Abu Musab Abdel Wadoud, of Al-Qaeda in the Islamic Maghreb [AQIM], made the comments in an audio tape aired by Al Jazeera on Thursday.
Five French nationals and two Africans - employees of French companies Areva and Vinci - were kidnapped in Niger on September 16.
Abdel Wadoud also said that any negotiations over the release of the hostages should be carried out directly with al-Qaeda's leader, Osama bin Laden.
"The summary of the message is very clear," he said in the broadcast.
"You will not find security anywhere until we also have security and safety in Palestine, Afghanistan, Iraq, Somalia, the Maghreb and so on.
"If you don't stop intervening in our affairs and the oppression of Muslim people, and if you want peace for your citizens that we hold hostage, you must withdraw your forces from Afghanistan as soon possible according to a set timetable that you will announce publicly.

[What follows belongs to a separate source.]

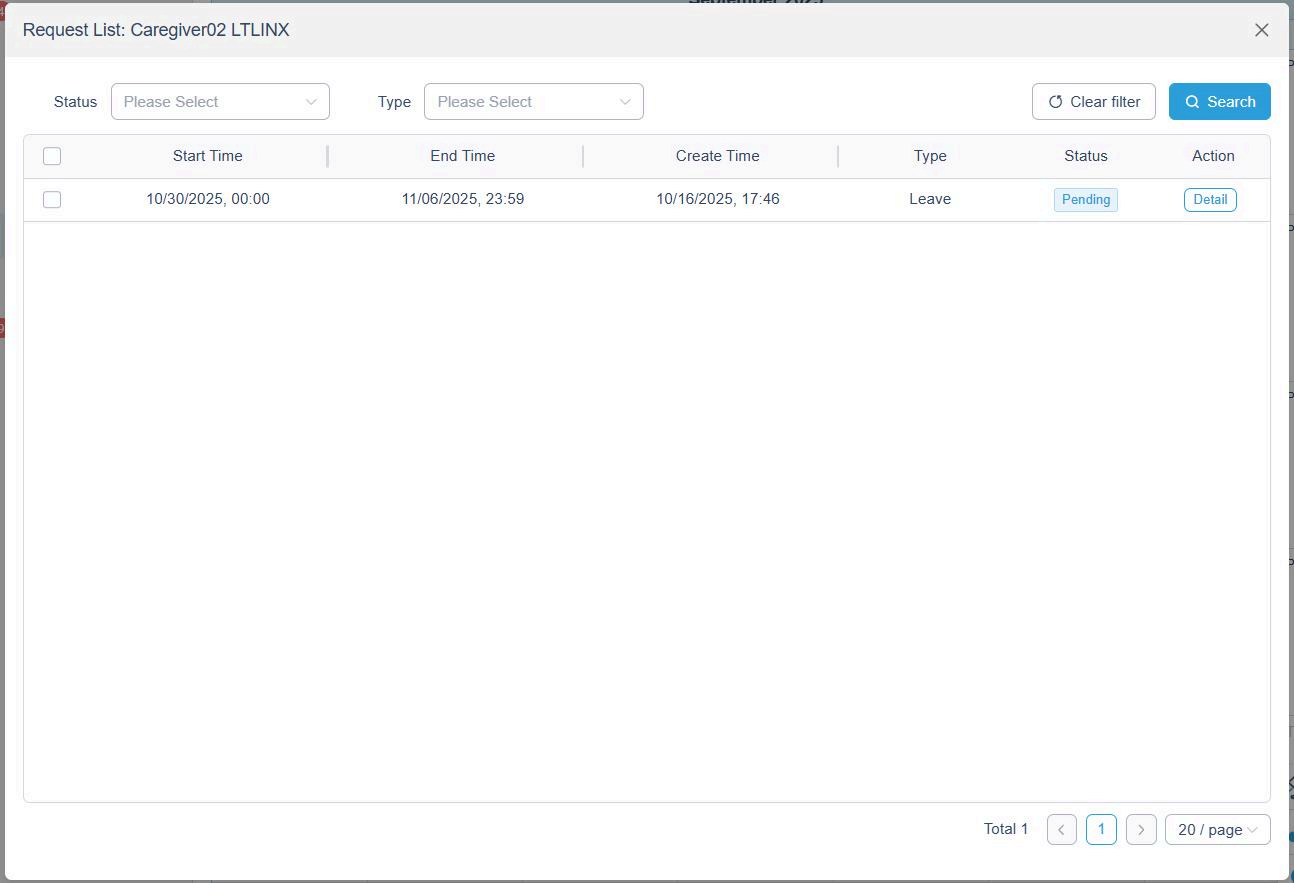Click the Type column header
Screen dimensions: 1294x883
[x=929, y=156]
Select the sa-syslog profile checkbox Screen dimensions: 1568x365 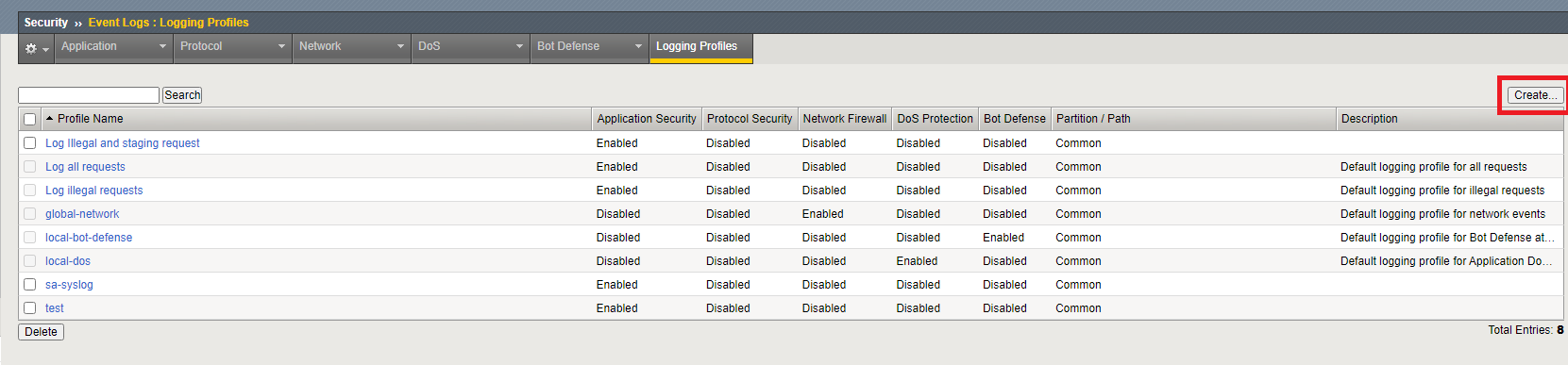click(x=29, y=284)
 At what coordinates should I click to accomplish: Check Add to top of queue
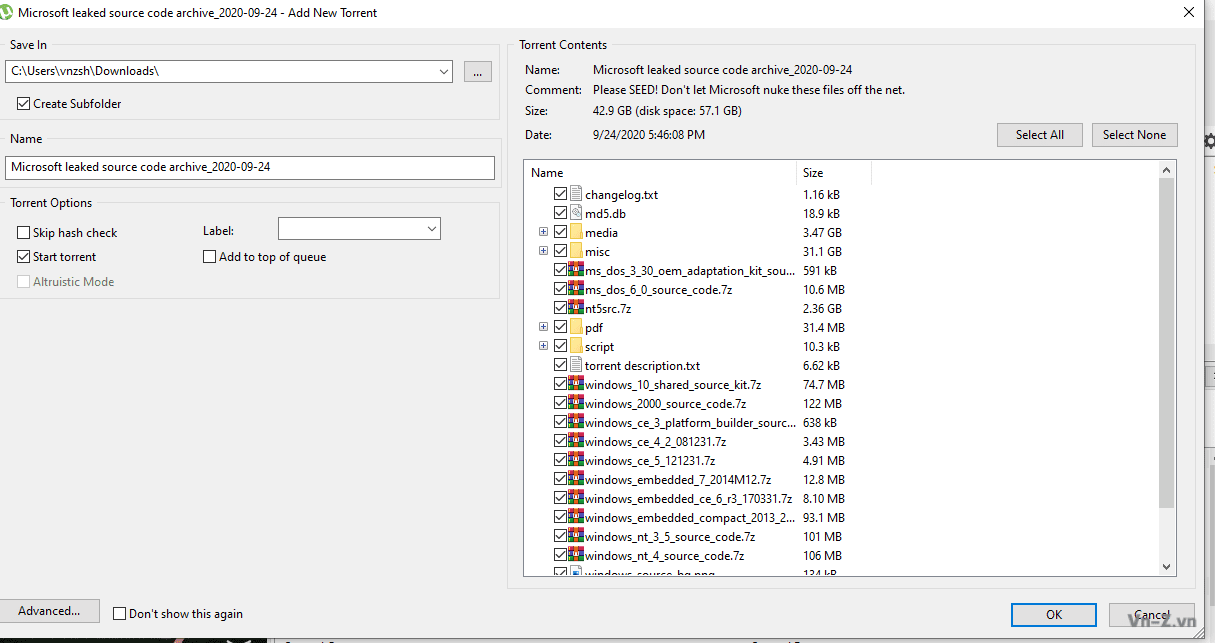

"If you reject this offer, you will be held responsible in the eyes of your people."
France said on Friday it was working to authenticate Abdel Wadoud's message. Bernard Valero, the French foreign ministry spokesman, told the AFP news agency that the recording "is being authenticated now".
He said that France was "fully mobilised" in an effort to secure the release of the five French hostages along with the Togo and a Madagascar nationals.
"For this kind of complex and delicate situation, discretion is an important part of our activity," Valero said.
Herve Morin, who was closely following the hostage crisis until losing his defence portfolio in last week's cabinet reshuffle in France, said that the reference to Bin Laden was new.
"Withdrawing French troops from Afghanistan is a kind of classic, traditional demand for all kinds of attacks," he told France Info radio.
"What's new is the reference to bin Laden. Generally, and particularly with AQIM, it's more of a franchise."
Last month AQIM offered to release the hostages in exchange for a repeal of the ban on the face veil in France, the release of fighters and €7m [$9.88m], according to a report by Al Arabiya television.
Bin Laden had said in an audio tape also aired on Al Jazeera last month that the kidnapping was prompted by France's unjust treatment of Muslims.